> Texto proporcionado:
Sin embargo, los experimentos nucleares que inició la Unión Soviética en 1949 incrementaron las tensiones que ya existían entre ambas potencias desde el inicio de la Guerra Fría.
Esto impulsó en EE.UU. el desarrollo de armamento nuclear de alta energía, durante los gobiernos de Harry S. Truman y Dwight D. Eisenhower, que se utilizarían en caso de otro gran enfrentamiento, según la Agencia de Defensa Nuclear estadounidense.
Estructura. Así fue como las pruebas comenzaron con la primera y mayor bomba de hidrógeno detonada por el país norteamericano.
Su nombre era Castle Bravo, y formaba parte de la Operación Castle, programa para desarrollar un arma termonuclear capaz de ser transportada por aire.
El atolón de Bikini, en las Islas Marshall del océano Pacífico, fue donde se dispuso una cabina con un “camarón”, apodo dado a esa bomba diseñada por científicos e ingenieros del Laboratorio Nacional de Los Álamos, en EE. UU.
Ese camarón, de 10.680 kilogramos y 4,5 metros de tamaño, encapsulaba en su carcaza de aluminio un combustible de hidruro de litio enriquecido, y una varilla de plutonio que hizo de mecha.
El hidruro de litio-6 era caro y escaso, por lo que se mezcló con un 60% del hidruro de litio-7, dentro de un envase de uranio.
Encima del envase, una bomba de fisión atómica desencadenaría la potente reacción que, se esperaba, alcanzaría una fuerza aproximada a los seis megatones.
Mal cálculo. Hubo, sin embargo, una suposición errada en el diseño del dispositivo. Esto multiplicó en 2,5 veces la potencia y causó una explosión de 15 megatones.
Esto equivalió a estallar 15 millones de toneladas del explosivo TNT, según la Comisión del Tratado de Prohibición Completa de los Ensayos Nucleares (CTPCEN).
Según creían los científicos del laboratorio Los Álamos, solo parte del combustible –el litio-6– reaccionaría por la bomba, y el resto permanecería inerte.
Se equivocaron. A las 6:45 a.m., la detonación de Castle Bravo creó una bola de fuego de casi siete kilómetros de diámetro –la distancia aproximada entre la Universidad de Costa Rica y el parque La Sabana– en solo un segundo.
El cielo alrededor se tiñó de una luz naranja y, tras el primer estruendo, el ambiente se llenó de un silencio ensordecedor.
En los videos del Departamento de Energía de EE.UU. se observa cómo del gran hongo nuclear emerge una ola expansiva: un disco de destrucción que desintegra árboles y derriba las edificaciones a su paso.
La explosión destruyó toda vegetación de las islas, y creó un cráter de dos kilómetros de largo y 76 metros de profundidad.
Efectos adversos. Un clima poco favorable, la decisión de no posponer la prueba, y la falta de planes de evacuación hicieron que el mayor desastre se prolongara a los meses y años siguientes, de acuerdo con la CTPCEN.

> Objetivo: Reescribe el fragmento del texto sobre la prueba Castle Bravo que empieza en "Esto impulsó en" y llega hasta "Álamos, en EE. UU.", cambiando "cabina" por "plataforma".

> Registros proporcionados:
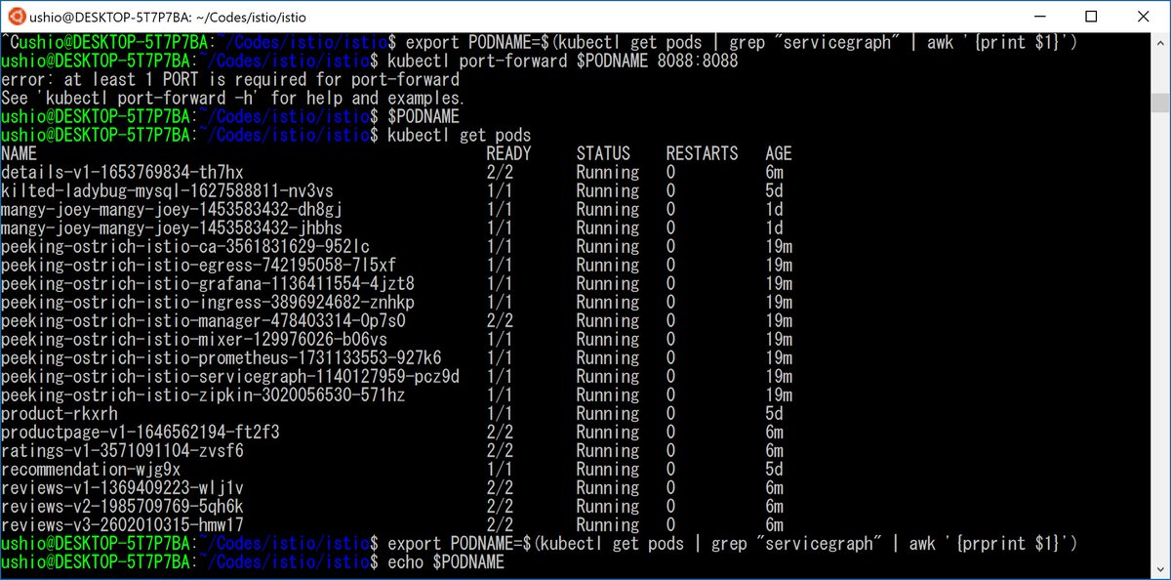
Task: Click the echo $PODNAME prompt line
Action: click(x=449, y=562)
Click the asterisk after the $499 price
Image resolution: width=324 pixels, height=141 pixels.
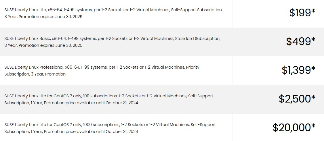click(313, 40)
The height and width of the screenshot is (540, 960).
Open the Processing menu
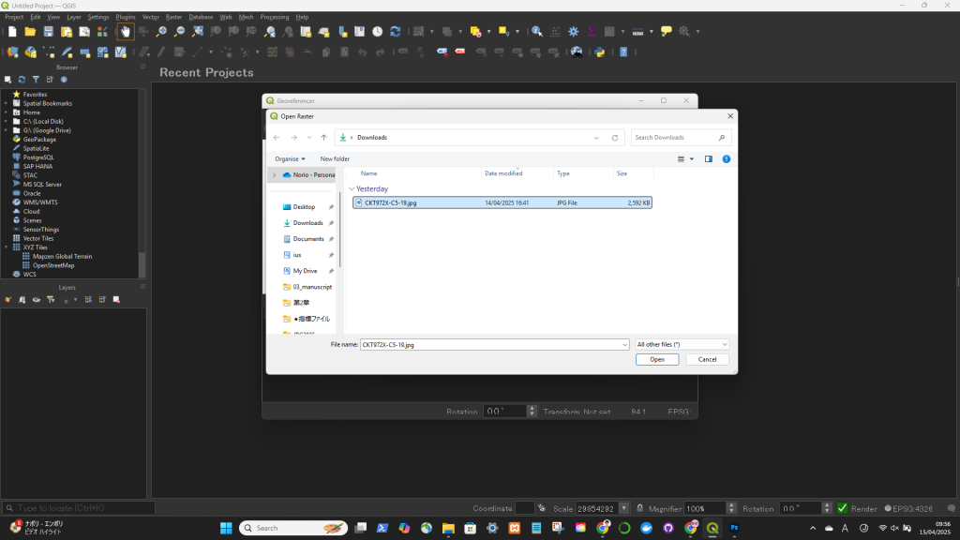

> Respuesta del ejercicio:
Esto impulsó en EE.UU. el desarrollo de armamento nuclear de alta energía, durante los gobiernos de Harry S. Truman y Dwight D. Eisenhower, que se utilizarían en caso de otro gran enfrentamiento, según la Agencia de Defensa Nuclear estadounidense.
Estructura. Así fue como las pruebas comenzaron con la primera y mayor bomba de hidrógeno detonada por el país norteamericano.
Su nombre era Castle Bravo, y formaba parte de la Operación Castle, programa para desarrollar un arma termonuclear capaz de ser transportada por aire.
El atolón de Bikini, en las Islas Marshall del océano Pacífico, fue donde se dispuso una plataforma con un “camarón”, apodo dado a esa bomba diseñada por científicos e ingenieros del Laboratorio Nacional de Los Álamos, en EE. UU.